En effet, la loi du 23 décembre 2016 issue du projet de loi n°7020 appelée également la « réforme fiscale 2017 » a ajouté à la liste des infractions primaires de blanchiment et du financement du terrorisme[1] la fraude fiscale aggravée ou caractérisée, inexistante jusqu’alors dans l’article 506 du Code pénal, qui ne prévoyait que la fraude fiscale simple ou l’escroquerie fiscale.

Finalement, les projets de loi n°7216 et n°7217, actuellement en cours d’adoption, transposeront les articles 30 et 31 de la directive 2015/849 précitée afin d’instituer, d’un côté, un registre des bénéficiaires effectifs de structures principalement sociétaires et, d’un autre côté, un registre des fiducies qui génèrent des conséquences fiscales.

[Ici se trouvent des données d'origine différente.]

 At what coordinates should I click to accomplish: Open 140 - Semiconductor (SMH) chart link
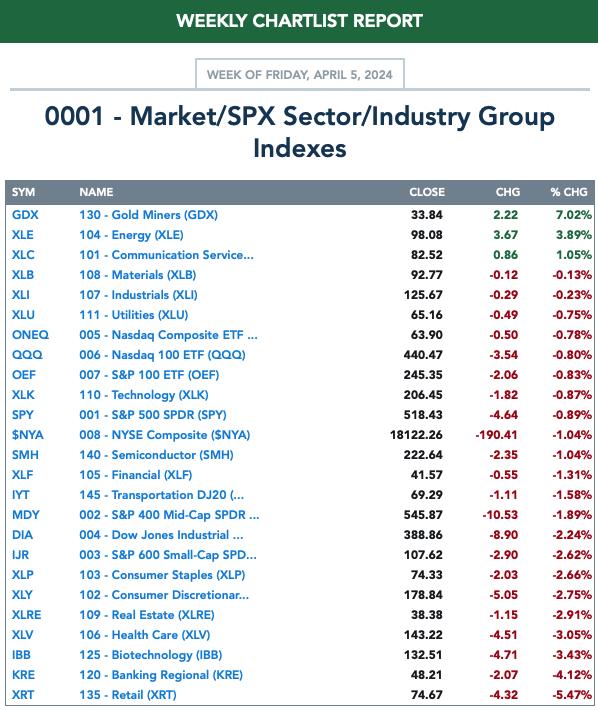(156, 455)
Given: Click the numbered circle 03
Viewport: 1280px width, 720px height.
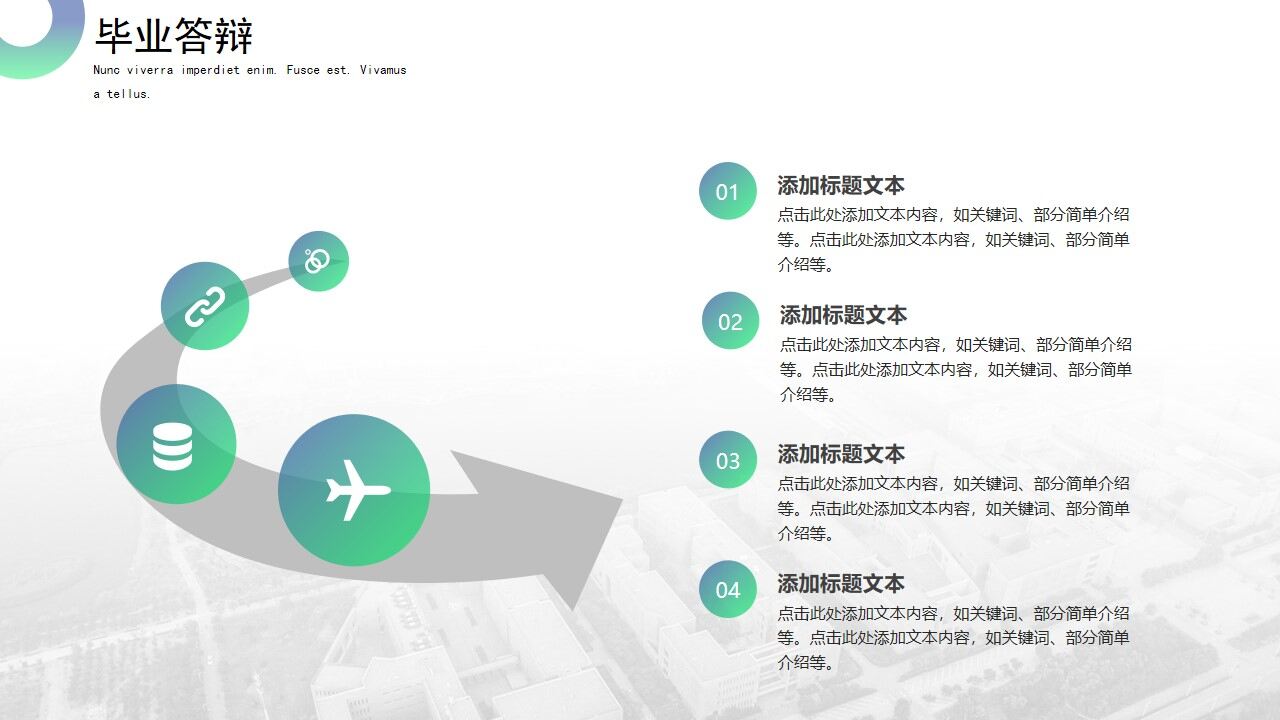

[1] Pour donner lieu au blanchiment, il faut à la base un fait sanctionnable, soit une infraction dite « primaire », par rapport au blanchiment qui, lui, n’est que secondaire. Si les cas d’incriminations primaires étaient jusqu’alors réservés à des crimes graves comme par exemple le financement du terrorisme, le trafic d’armes ou de drogue, la directive 2015/849 précitée vient y ajouter la fraude fiscale aggravée ou caractérisée.